Records from a data source
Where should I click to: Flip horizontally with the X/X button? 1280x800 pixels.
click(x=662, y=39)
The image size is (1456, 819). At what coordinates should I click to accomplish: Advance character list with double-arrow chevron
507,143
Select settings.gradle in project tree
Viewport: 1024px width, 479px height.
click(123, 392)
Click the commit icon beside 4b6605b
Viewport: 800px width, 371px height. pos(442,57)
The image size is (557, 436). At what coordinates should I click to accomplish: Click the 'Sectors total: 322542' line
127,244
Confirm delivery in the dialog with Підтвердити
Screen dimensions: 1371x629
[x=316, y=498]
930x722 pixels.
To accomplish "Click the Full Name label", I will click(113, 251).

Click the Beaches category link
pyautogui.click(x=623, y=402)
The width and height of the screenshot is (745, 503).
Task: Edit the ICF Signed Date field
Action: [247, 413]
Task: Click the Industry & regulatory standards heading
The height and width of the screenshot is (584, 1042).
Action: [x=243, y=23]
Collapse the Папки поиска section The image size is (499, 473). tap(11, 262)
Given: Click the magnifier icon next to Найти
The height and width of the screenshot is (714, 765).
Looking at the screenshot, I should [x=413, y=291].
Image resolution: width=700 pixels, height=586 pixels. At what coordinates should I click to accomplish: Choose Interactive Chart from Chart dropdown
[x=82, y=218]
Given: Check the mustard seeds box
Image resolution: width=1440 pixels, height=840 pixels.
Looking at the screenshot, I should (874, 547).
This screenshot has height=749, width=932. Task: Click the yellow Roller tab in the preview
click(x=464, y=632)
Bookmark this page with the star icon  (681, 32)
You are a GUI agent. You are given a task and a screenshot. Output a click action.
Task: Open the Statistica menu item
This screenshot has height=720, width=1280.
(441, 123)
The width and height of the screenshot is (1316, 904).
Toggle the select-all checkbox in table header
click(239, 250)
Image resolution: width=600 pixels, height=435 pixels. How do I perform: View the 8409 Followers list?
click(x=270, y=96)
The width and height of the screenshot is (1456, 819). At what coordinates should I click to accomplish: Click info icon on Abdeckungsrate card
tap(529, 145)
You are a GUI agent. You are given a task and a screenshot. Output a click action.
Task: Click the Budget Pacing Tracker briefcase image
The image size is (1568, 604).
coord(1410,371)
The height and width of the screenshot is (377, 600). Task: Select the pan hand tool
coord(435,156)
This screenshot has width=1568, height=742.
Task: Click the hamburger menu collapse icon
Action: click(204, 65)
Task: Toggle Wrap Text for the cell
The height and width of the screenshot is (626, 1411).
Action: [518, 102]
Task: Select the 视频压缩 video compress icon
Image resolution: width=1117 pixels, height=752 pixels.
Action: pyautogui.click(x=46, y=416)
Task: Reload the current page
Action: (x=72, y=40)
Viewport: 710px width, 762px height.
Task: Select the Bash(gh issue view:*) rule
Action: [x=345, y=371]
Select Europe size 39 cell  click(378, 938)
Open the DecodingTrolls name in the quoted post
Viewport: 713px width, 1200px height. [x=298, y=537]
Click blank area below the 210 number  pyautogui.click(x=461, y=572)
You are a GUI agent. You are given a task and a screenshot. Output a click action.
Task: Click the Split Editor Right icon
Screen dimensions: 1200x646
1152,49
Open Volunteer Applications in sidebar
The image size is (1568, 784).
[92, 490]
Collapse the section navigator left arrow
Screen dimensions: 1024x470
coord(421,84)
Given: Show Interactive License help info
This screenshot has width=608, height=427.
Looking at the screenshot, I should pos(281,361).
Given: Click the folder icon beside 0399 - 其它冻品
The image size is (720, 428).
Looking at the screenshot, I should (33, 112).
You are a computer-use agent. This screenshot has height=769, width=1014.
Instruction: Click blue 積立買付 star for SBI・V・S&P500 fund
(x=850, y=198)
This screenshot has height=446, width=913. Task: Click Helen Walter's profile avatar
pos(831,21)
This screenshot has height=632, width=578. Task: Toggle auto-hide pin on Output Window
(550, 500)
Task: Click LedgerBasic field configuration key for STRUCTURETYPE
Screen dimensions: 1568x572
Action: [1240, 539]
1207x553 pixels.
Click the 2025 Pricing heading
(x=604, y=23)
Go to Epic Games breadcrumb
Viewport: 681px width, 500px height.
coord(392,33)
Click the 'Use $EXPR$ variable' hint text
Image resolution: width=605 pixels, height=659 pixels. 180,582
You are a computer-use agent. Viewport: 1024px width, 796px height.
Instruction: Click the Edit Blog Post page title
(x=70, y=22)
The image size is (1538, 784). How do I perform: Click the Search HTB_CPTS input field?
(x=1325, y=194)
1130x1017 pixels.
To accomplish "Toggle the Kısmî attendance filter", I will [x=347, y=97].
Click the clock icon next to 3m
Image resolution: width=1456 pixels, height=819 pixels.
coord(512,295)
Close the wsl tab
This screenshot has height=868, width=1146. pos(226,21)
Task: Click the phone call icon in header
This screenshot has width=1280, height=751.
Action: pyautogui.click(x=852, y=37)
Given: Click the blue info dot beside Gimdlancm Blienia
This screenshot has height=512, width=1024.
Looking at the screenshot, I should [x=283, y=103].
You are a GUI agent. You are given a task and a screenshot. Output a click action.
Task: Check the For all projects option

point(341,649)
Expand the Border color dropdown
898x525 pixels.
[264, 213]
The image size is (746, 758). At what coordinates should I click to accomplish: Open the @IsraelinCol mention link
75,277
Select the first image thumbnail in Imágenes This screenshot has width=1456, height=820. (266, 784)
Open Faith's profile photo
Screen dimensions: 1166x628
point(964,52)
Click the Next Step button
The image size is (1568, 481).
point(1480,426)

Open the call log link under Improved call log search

**Work to complete:**
Give back every entry, word for word.

**Answer for the task:**
Where should I click to: Flip horizontally with the X/X button? 1280x800 pixels.
click(x=662, y=39)
The image size is (1456, 819). At what coordinates should I click to accomplish: Advance character list with double-arrow chevron
507,143
Select settings.gradle in project tree
Viewport: 1024px width, 479px height.
click(123, 392)
Click the commit icon beside 4b6605b
Viewport: 800px width, 371px height. pos(442,57)
The image size is (557, 436). At what coordinates should I click to accomplish: Click the 'Sectors total: 322542' line
127,244
Confirm delivery in the dialog with Підтвердити
Screen dimensions: 1371x629
[x=316, y=498]
930x722 pixels.
To accomplish "Click the Full Name label", I will click(113, 251).

Click the Beaches category link
pyautogui.click(x=623, y=402)
The width and height of the screenshot is (745, 503).
Task: Edit the ICF Signed Date field
Action: [247, 413]
Task: Click the Industry & regulatory standards heading
The height and width of the screenshot is (584, 1042).
Action: [x=243, y=23]
Collapse the Папки поиска section The image size is (499, 473). tap(11, 262)
Given: Click the magnifier icon next to Найти
The height and width of the screenshot is (714, 765).
Looking at the screenshot, I should [x=413, y=291].
Image resolution: width=700 pixels, height=586 pixels. At what coordinates should I click to accomplish: Choose Interactive Chart from Chart dropdown
[x=82, y=218]
Given: Check the mustard seeds box
Image resolution: width=1440 pixels, height=840 pixels.
Looking at the screenshot, I should (874, 547).
This screenshot has height=749, width=932. Task: Click the yellow Roller tab in the preview
click(x=464, y=632)
Bookmark this page with the star icon  (681, 32)
You are a GUI agent. You are given a task and a screenshot. Output a click action.
Task: Open the Statistica menu item
This screenshot has height=720, width=1280.
(441, 123)
The width and height of the screenshot is (1316, 904).
Toggle the select-all checkbox in table header
click(239, 250)
Image resolution: width=600 pixels, height=435 pixels. How do I perform: View the 8409 Followers list?
click(x=270, y=96)
The width and height of the screenshot is (1456, 819). At what coordinates should I click to accomplish: Click info icon on Abdeckungsrate card
tap(529, 145)
You are a GUI agent. You are given a task and a screenshot. Output a click action.
Task: Click the Budget Pacing Tracker briefcase image
The image size is (1568, 604).
coord(1410,371)
The height and width of the screenshot is (377, 600). Task: Select the pan hand tool
coord(435,156)
This screenshot has width=1568, height=742.
Task: Click the hamburger menu collapse icon
Action: click(204, 65)
Task: Toggle Wrap Text for the cell
The height and width of the screenshot is (626, 1411).
Action: [518, 102]
Task: Select the 视频压缩 video compress icon
Image resolution: width=1117 pixels, height=752 pixels.
Action: pyautogui.click(x=46, y=416)
Task: Reload the current page
Action: (x=72, y=40)
Viewport: 710px width, 762px height.
Task: Select the Bash(gh issue view:*) rule
Action: [x=345, y=371]
Select Europe size 39 cell  click(378, 938)
Open the DecodingTrolls name in the quoted post
Viewport: 713px width, 1200px height. [x=298, y=537]
Click blank area below the 210 number  pyautogui.click(x=461, y=572)
You are a GUI agent. You are given a task and a screenshot. Output a click action.
Task: Click the Split Editor Right icon
Screen dimensions: 1200x646
1152,49
Open Volunteer Applications in sidebar
The image size is (1568, 784).
[92, 490]
Collapse the section navigator left arrow
Screen dimensions: 1024x470
coord(421,84)
Given: Show Interactive License help info
This screenshot has width=608, height=427.
Looking at the screenshot, I should pos(281,361).
Given: Click the folder icon beside 0399 - 其它冻品
The image size is (720, 428).
Looking at the screenshot, I should (33, 112).
You are a computer-use agent. This screenshot has height=769, width=1014.
Instruction: Click blue 積立買付 star for SBI・V・S&P500 fund
(x=850, y=198)
This screenshot has height=446, width=913. Task: Click Helen Walter's profile avatar
pos(831,21)
This screenshot has height=632, width=578. Task: Toggle auto-hide pin on Output Window
(550, 500)
Task: Click LedgerBasic field configuration key for STRUCTURETYPE
Screen dimensions: 1568x572
Action: [1240, 539]
1207x553 pixels.
Click the 2025 Pricing heading
(x=604, y=23)
Go to Epic Games breadcrumb
Viewport: 681px width, 500px height.
coord(392,33)
Click the 'Use $EXPR$ variable' hint text
Image resolution: width=605 pixels, height=659 pixels. 180,582
You are a computer-use agent. Viewport: 1024px width, 796px height.
Instruction: Click the Edit Blog Post page title
(x=70, y=22)
The image size is (1538, 784). How do I perform: Click the Search HTB_CPTS input field?
(x=1325, y=194)
1130x1017 pixels.
To accomplish "Toggle the Kısmî attendance filter", I will [x=347, y=97].
Click the clock icon next to 3m
Image resolution: width=1456 pixels, height=819 pixels.
coord(512,295)
Close the wsl tab
This screenshot has height=868, width=1146. pos(226,21)
Task: Click the phone call icon in header
This screenshot has width=1280, height=751.
Action: pyautogui.click(x=852, y=37)
Given: Click the blue info dot beside Gimdlancm Blienia
This screenshot has height=512, width=1024.
Looking at the screenshot, I should [x=283, y=103].
You are a GUI agent. You are given a task and a screenshot. Output a click action.
Task: Check the For all projects option

point(341,649)
Expand the Border color dropdown
898x525 pixels.
[264, 213]
The image size is (746, 758). At what coordinates should I click to accomplish: Open the @IsraelinCol mention link
75,277
Select the first image thumbnail in Imágenes This screenshot has width=1456, height=820. (266, 784)
Open Faith's profile photo
Screen dimensions: 1166x628
point(964,52)
Click the Next Step button
The image size is (1568, 481).
point(1480,426)

Open the call log link under Improved call log search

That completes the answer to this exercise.